Friday Jun 06, 2008

The Fedlet and U (Part 1) and Winky Dink and Me

Fedlet is the catchy name given to fedlet.war. The WAR is a very small archive of a few JARs, a keystore, and metadata (all stored in flat files) that can be embedded into a service provider's Java EE web application to allow for single sign-on (SSO) between an identity provider instance of OpenSSO and the service provider application - WITHOUT installing OpenSSO on the service provider side. The service provider simply downloads the Fedlet, modifies their application to include the Fedlet JARs and, re-archives and redeploys the modified application. The service provider is now able to accept an HTTP POST (that contains a SAML assertion) from the identity provider and retrieve included user attributes to accomplish SSO. (Currently, the Fedlet only supports the HTTP POST Profile.) The flowchart below illustrates how the instance of OpenSSO, configured as the identity provider, determines the user attributes to include in the SAML assertion sent to the service provider.

The Fedlet currently supports identity provider-initiated SSO (push) and service provider-initiated SSO (pull).

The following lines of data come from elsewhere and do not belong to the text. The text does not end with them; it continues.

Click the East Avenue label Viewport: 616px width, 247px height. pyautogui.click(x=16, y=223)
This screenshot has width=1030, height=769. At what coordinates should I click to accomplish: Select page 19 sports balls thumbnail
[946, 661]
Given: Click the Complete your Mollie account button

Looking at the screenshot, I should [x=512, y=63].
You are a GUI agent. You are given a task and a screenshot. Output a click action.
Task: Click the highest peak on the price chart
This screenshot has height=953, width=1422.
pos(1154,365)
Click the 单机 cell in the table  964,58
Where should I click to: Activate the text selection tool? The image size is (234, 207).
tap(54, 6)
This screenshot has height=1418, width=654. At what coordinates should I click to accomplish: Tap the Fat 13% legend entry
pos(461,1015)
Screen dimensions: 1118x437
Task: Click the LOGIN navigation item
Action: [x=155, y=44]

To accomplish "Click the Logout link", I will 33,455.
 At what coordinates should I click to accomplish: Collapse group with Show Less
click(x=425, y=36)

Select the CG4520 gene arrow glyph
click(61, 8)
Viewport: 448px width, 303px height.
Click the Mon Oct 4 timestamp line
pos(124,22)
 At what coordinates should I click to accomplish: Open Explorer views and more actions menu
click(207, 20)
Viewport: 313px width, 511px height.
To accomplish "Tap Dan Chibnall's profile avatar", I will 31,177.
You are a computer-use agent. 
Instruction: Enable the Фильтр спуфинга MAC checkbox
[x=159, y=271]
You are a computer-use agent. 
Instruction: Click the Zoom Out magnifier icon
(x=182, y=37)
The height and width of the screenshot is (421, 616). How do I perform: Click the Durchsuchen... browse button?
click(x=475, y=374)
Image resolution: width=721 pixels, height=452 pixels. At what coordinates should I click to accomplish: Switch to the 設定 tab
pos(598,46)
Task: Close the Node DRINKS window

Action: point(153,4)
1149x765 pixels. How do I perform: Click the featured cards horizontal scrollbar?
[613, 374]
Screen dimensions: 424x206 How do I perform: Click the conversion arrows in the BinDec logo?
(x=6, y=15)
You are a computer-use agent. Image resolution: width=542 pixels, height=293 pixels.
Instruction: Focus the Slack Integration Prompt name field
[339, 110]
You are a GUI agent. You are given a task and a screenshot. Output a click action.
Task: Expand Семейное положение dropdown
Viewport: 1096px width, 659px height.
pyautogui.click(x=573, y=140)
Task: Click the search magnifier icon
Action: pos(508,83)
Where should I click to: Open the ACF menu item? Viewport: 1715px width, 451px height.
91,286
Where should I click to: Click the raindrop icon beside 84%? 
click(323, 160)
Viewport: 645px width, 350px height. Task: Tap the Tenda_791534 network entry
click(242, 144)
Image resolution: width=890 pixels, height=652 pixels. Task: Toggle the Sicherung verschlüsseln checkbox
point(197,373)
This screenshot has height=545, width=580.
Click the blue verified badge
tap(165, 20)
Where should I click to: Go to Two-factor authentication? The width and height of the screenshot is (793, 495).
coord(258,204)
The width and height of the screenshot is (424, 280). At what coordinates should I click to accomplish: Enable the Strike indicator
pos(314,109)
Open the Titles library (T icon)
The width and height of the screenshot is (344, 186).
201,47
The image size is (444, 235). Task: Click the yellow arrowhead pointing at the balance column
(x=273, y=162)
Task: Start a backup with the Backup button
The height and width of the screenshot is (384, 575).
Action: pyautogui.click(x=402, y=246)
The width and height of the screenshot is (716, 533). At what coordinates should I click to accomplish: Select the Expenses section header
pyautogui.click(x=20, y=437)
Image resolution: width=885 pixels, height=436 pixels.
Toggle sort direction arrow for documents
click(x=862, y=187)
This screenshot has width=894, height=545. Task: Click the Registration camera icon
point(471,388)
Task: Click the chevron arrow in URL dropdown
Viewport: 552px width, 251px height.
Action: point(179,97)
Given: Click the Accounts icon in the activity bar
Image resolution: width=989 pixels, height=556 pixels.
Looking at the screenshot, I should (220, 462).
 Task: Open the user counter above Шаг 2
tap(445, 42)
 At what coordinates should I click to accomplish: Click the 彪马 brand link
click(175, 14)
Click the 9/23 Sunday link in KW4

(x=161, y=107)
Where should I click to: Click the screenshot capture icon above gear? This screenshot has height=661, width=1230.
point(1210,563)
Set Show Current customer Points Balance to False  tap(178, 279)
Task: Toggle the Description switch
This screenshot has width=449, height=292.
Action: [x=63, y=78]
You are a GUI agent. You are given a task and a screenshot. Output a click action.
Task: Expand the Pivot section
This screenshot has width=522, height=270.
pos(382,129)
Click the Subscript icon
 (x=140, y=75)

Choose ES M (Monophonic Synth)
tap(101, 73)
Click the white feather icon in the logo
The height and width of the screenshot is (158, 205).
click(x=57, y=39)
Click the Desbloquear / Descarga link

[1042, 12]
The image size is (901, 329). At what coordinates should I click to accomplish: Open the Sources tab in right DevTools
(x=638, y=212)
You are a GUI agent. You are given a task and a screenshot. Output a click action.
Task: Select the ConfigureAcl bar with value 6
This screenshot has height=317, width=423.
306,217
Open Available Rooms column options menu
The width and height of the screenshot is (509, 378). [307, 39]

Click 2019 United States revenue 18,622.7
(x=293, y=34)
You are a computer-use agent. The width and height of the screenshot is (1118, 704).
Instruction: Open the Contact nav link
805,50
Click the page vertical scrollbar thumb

Identity Provider-initiated SSO

In identity provider-initiated SSO, the user is authenticated to the identity provider and, thus, able to successfully access a remote service provider. In other words, the user accesses an identity provider (a telco), and clicks on a specialized link to a service provider enabled with the Fedlet (ringtone retailer). The link triggers the creation of a SAML assertion which carries user authentication information to the service provider, allowing the user to gain access via back-end SSO. The following figure illustrates this.

More specific flow information is mapped out in the following diagram.

Service Provider-initiated SSO

In service provider-initiated SSO, the user attempts to access a service provider without a current session and is redirected to the identity provider for authentication. Following successful authentication, the identity provider posts a SAML assertion to the service provider and the user is allowed access. The following figure illustrates this scenario.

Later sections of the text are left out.